I've been chewing over a variety of theological ideas with you all over the approximately year and a half that I've been blogging. These have been supplemented by long conversations with my good friend Ben (who's not blogging theology right now), as well as a variety of books I've mentioned.
Ben and I have come to the realization that four key concepts do a pretty good job of summarizing where we're departing from the Evangelical mainstream, and in these four areas we find a clear call to re-focus our faith. The mnemonic "ROCK" helps me to think about them:
Rightly dividing the word - The concept that the Bible contains many words of God, though it is not, in its entirety "the Word of God." Carefully, prayerfully, and in fellowship with others, discerning the words of God within the Biblical texts and narrative, is important to understanding God's priorities and commands.
Open View of God & the future - Though it is wildly unpopular in orthodox Evangelical circles, the notion that God has released the control of certain decisions to his creation, and actually experiences those things unfolding in time, is a liberating perspective. It completely does away with the determinism of predestination, as well as a lot of the theodicy arguments of why a good God allows evil. In its place we find God interacting with his creation in a dynamic and sacrificial way, suffering with those who suffer even as he ministers to their wounds, or commissions his people so to minister.
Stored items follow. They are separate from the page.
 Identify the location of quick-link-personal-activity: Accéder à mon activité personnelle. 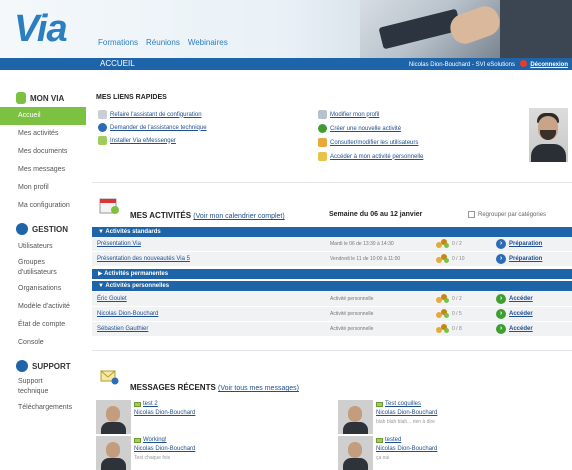
(370, 156).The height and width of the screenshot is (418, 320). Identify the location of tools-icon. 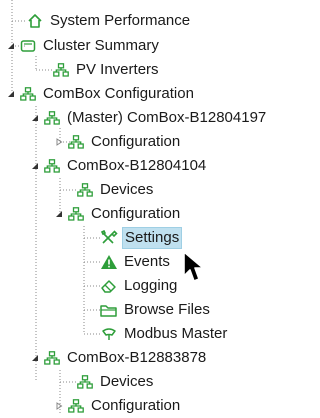
(109, 238).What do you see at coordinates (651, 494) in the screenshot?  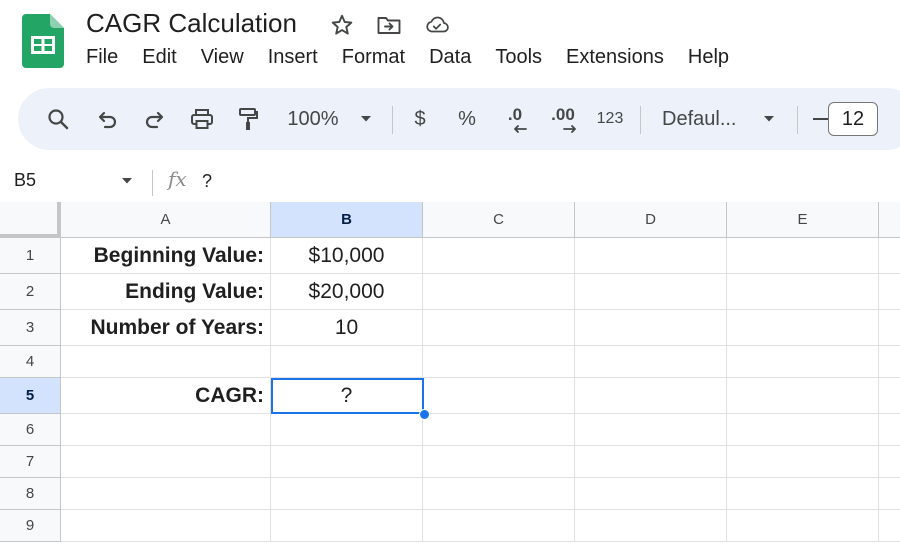 I see `cell-d8` at bounding box center [651, 494].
In the Open View, God calls us to work because he has work he ACTUALLY WANTS US TO DO.
Christus Victor as the model for atonement, within the context of a Warfare Worldview: This perspective recognizes that sin is not merely the failings of humans, but the corruption of a whole swath of creation (maybe all of it) by God's enemies, the Principalities and Powers of which the New Testament writers spoke. Jesus' death and (more especially) resurrection were key battles in that war, in which we are now engaged with God in fighting to take back territory and citizens occupied and enslaved by the enemy. Paradoxically, as the weapon of Jesus' victory was to take on death and defeat it by rising anew, so our greatest weapon is to take on hatred and defeat it with his love, for our weapons are not carnal.
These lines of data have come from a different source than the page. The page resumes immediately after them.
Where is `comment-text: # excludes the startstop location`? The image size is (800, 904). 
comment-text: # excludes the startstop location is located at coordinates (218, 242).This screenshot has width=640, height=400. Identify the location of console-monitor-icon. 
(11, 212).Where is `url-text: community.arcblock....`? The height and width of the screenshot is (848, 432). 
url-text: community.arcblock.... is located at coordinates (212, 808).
Kingdom citizenship - We understand the salvation of Jesus not to be simply a future escape from earth to heaven, but rather his naturalizing us into citizenship in his kingdom (the new creation) here and now. As God breathed into Adam the breath of life in the first creation, so Jesus breathes into his disciples the Breath (Spirit) of new life in the new creation. With our new citizenship we are now aliens in this present enslaved world, and we (individually as citizens, and collectively as embassies or outposts of the kingdom) are called to work as reconciling ambassadors and members of a divine resistance, participating with Christ to take back his territory and his people from the slavery under which they now live. Our goal is not to get people "believing" in a "religion;" it's to help people to recognize who is their true king--to bow the knee to Jesus as Lord now, and then to join us as citizens of Jesus' growing kingdom.
These four concepts have the capacity to ROCK some dearly-held doctrines. But I hope the will also ROCK a few lives and maybe even ROCK a church or two! ROCK on!